I listen with interest to the regular contributions of Scottish Members who say, “We gave young people the vote in the referendum on whether Scotland should be independent, but this House is not giving them the vote in the wider referendum on the EU. If it’s good enough for Scotland, how do we explain to them that they cannot have it in this situation?” I remind Scottish Members that they cannot have it both ways. What they choose to do in Scotland is up to them, but they cannot then use it as a wonderful precedent to insist that we operate in the same way. Something that has just been done in Scotland with which I fundamentally disagree is the provision in the Children and Young People (Scotland) Act 2014 whereby every young person under the age of 18 must have a “state guardian” appointed who will be expected to assess a child’s wellbeing under eight key indicators, including their being safe, healthy, included and respected.
I will leave aside my own opinions on this point. As my right hon. Friend knows, I have strong views, which I will develop during the campaign, about why we should leave, but we already know from speeches made by the Prime Minister and other Ministers that there is a presupposition that a reformed Union is the way to go. The test to be applied is whether the reforms amount to much, which I do not think they will, and meet the test of changing our relationship with the EU, which is also relevant. On these questions there will be much debate, but anybody with a fraction of judgment, in respect of this huge landscape and the trust to be placed in the voter to make the right decision, will have to consider whether there is any significant bias in the reports. We have already been through the whole of the purdah debate, which was about using the civil service machinery. If I may say so, I think we won that one. There should not be a back door to achieving the same objectives relating to a report of this kind.
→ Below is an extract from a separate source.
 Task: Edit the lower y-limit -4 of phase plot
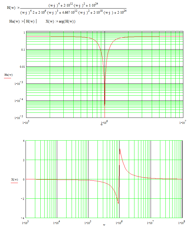[x=23, y=218]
On that note, I give notice that I propose to withdraw my amendment. I want to know from the Minister whether or not he is prepared to accept my point about impartiality and accuracy. He knows perfectly well what I mean, and he is more than capable of giving us a decent answer.
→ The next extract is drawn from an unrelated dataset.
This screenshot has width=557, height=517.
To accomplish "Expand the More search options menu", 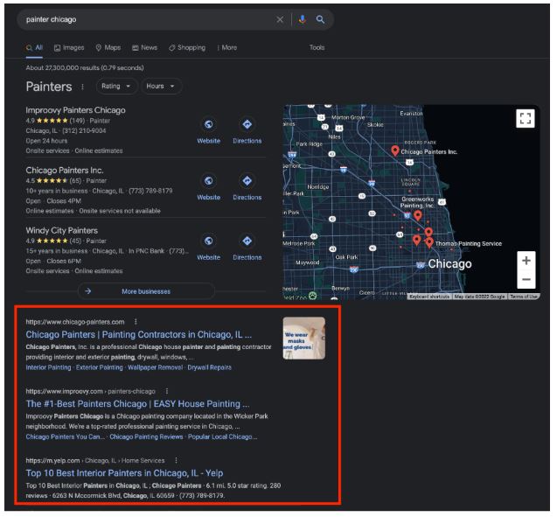I will pos(226,47).
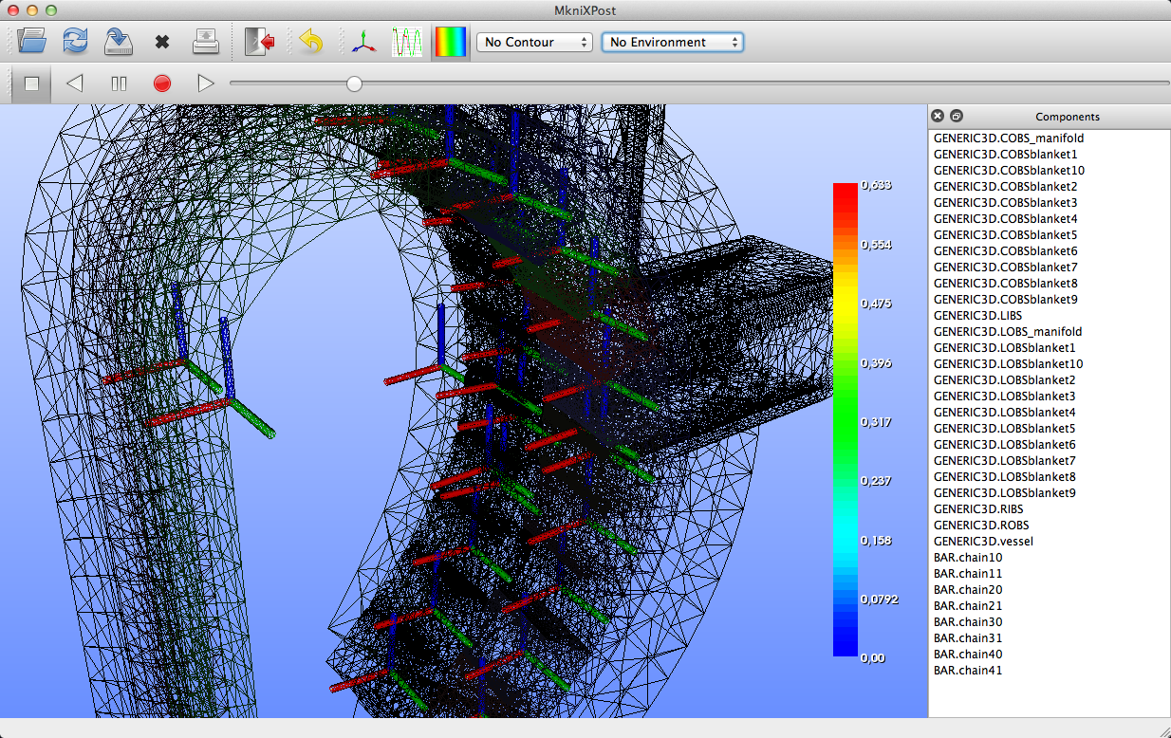The height and width of the screenshot is (738, 1171).
Task: Select GENERIC3D.vessel in Components list
Action: coord(983,542)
I shall speak briefly, particularly now that the hon. Member for Stone (Sir William Cash) has indicated that he will withdraw his amendment.
Lords amendments 5 and 6 quite closely reflect amendments that Opposition Members tabled in Committee and on Report. Amendment 5 calls for information and a report on the Government’s renegotiation process, while amendment 6 calls for a report on the rights and obligations entailed in membership of the European Union and invites the Government to outline the rights and obligations of certain countries that have relationships with the EU, perhaps through the EEA agreement, but are not members of it.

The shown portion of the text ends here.